§ What to produce:
Since the data must remain as supplied, reproduce it word for word.

Saved entries
╭──
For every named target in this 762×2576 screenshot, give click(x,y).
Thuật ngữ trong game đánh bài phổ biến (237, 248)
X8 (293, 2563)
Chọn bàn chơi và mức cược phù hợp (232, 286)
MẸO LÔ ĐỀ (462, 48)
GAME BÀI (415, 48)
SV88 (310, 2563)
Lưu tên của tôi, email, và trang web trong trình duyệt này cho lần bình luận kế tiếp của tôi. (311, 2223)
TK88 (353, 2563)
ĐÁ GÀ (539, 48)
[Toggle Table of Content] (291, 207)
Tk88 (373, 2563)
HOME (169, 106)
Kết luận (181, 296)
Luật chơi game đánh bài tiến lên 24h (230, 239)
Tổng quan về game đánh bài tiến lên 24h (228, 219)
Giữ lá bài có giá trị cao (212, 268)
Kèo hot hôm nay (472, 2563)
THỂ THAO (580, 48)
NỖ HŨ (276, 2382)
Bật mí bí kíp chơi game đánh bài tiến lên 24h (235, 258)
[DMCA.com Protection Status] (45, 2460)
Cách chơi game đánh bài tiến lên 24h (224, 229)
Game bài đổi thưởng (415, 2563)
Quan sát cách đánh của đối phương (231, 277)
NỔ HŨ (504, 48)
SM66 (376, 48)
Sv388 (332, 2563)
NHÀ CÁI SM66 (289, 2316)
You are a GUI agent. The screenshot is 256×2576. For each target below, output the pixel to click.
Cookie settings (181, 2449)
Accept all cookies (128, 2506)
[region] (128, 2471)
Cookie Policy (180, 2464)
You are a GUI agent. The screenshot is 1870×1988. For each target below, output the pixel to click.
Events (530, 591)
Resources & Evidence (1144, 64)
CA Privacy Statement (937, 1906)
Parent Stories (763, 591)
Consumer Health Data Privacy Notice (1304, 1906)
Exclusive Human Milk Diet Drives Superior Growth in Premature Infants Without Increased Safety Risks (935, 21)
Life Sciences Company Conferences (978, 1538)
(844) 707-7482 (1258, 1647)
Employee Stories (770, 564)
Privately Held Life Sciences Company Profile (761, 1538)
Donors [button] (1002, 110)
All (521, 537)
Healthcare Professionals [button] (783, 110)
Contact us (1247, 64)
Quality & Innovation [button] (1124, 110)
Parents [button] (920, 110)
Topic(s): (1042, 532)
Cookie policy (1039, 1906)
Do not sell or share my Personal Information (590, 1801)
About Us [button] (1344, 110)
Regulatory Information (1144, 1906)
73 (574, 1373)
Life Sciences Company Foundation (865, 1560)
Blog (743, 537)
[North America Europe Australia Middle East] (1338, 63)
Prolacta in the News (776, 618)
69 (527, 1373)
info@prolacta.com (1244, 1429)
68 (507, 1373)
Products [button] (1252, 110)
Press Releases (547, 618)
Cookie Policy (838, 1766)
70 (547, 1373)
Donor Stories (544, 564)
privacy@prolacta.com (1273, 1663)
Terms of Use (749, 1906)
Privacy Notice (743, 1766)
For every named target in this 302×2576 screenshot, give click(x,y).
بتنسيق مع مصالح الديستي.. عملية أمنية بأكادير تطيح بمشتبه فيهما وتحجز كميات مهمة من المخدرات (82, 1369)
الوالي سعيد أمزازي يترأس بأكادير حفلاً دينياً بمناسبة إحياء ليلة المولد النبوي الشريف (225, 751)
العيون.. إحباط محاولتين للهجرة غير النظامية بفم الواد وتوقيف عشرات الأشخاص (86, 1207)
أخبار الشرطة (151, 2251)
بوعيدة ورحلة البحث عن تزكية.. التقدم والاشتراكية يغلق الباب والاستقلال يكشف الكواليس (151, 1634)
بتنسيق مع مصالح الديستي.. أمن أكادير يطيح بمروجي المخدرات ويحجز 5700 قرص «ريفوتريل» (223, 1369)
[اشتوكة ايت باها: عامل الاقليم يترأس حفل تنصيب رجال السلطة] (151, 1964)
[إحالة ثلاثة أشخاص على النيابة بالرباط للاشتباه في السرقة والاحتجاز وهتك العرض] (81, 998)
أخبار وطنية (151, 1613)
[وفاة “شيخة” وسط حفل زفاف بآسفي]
╰──
§ Output of the task:
For every named target in this 762×2576 screenshot, give click(x,y).
Thuật ngữ trong game đánh bài phổ biến (237, 248)
X8 (293, 2563)
Chọn bàn chơi và mức cược phù hợp (232, 286)
MẸO LÔ ĐỀ (462, 48)
GAME BÀI (415, 48)
SV88 (310, 2563)
Lưu tên của tôi, email, và trang web trong trình duyệt này cho lần bình luận kế tiếp của tôi. (311, 2223)
TK88 (353, 2563)
ĐÁ GÀ (539, 48)
[Toggle Table of Content] (291, 207)
Tk88 (373, 2563)
HOME (169, 106)
Kết luận (181, 296)
Luật chơi game đánh bài tiến lên 24h (230, 239)
Tổng quan về game đánh bài tiến lên 24h (228, 219)
Giữ lá bài có giá trị cao (212, 268)
Kèo hot hôm nay (472, 2563)
THỂ THAO (580, 48)
NỖ HŨ (276, 2382)
Bật mí bí kíp chơi game đánh bài tiến lên 24h (235, 258)
[DMCA.com Protection Status] (45, 2460)
Cách chơi game đánh bài tiến lên 24h (224, 229)
Game bài đổi thưởng (415, 2563)
Quan sát cách đánh của đối phương (231, 277)
NỔ HŨ (504, 48)
SM66 (376, 48)
Sv388 (332, 2563)
NHÀ CÁI SM66 (289, 2316)
You are a GUI agent. The screenshot is 256×2576. For each target below, output the pixel to click.
Cookie settings (181, 2449)
Accept all cookies (128, 2506)
[region] (128, 2471)
Cookie Policy (180, 2464)
You are a GUI agent. The screenshot is 1870×1988. For each target below, output the pixel to click.
Events (530, 591)
Resources & Evidence (1144, 64)
CA Privacy Statement (937, 1906)
Parent Stories (763, 591)
Consumer Health Data Privacy Notice (1304, 1906)
Exclusive Human Milk Diet Drives Superior Growth in Premature Infants Without Increased Safety Risks (935, 21)
Life Sciences Company Conferences (978, 1538)
(844) 707-7482 (1258, 1647)
Employee Stories (770, 564)
Privately Held Life Sciences Company Profile (761, 1538)
Donors [button] (1002, 110)
All (521, 537)
Healthcare Professionals [button] (783, 110)
Contact us (1247, 64)
Quality & Innovation [button] (1124, 110)
Parents [button] (920, 110)
Topic(s): (1042, 532)
Cookie policy (1039, 1906)
Do not sell or share my Personal Information (590, 1801)
About Us [button] (1344, 110)
Regulatory Information (1144, 1906)
73 (574, 1373)
Life Sciences Company Foundation (865, 1560)
Blog (743, 537)
[North America Europe Australia Middle East] (1338, 63)
Prolacta in the News (776, 618)
69 (527, 1373)
info@prolacta.com (1244, 1429)
68 (507, 1373)
Products [button] (1252, 110)
Press Releases (547, 618)
Cookie Policy (838, 1766)
70 (547, 1373)
Donor Stories (544, 564)
privacy@prolacta.com (1273, 1663)
Terms of Use (749, 1906)
Privacy Notice (743, 1766)
For every named target in this 302×2576 screenshot, give click(x,y).
بتنسيق مع مصالح الديستي.. عملية أمنية بأكادير تطيح بمشتبه فيهما وتحجز كميات مهمة من المخدرات (82, 1369)
الوالي سعيد أمزازي يترأس بأكادير حفلاً دينياً بمناسبة إحياء ليلة المولد النبوي الشريف (225, 751)
العيون.. إحباط محاولتين للهجرة غير النظامية بفم الواد وتوقيف عشرات الأشخاص (86, 1207)
أخبار الشرطة (151, 2251)
بوعيدة ورحلة البحث عن تزكية.. التقدم والاشتراكية يغلق الباب والاستقلال يكشف الكواليس (151, 1634)
بتنسيق مع مصالح الديستي.. أمن أكادير يطيح بمروجي المخدرات ويحجز 5700 قرص «ريفوتريل» (223, 1369)
[اشتوكة ايت باها: عامل الاقليم يترأس حفل تنصيب رجال السلطة] (151, 1964)
[إحالة ثلاثة أشخاص على النيابة بالرباط للاشتباه في السرقة والاحتجاز وهتك العرض] (81, 998)
أخبار وطنية (151, 1613)
[وفاة “شيخة” وسط حفل زفاف بآسفي]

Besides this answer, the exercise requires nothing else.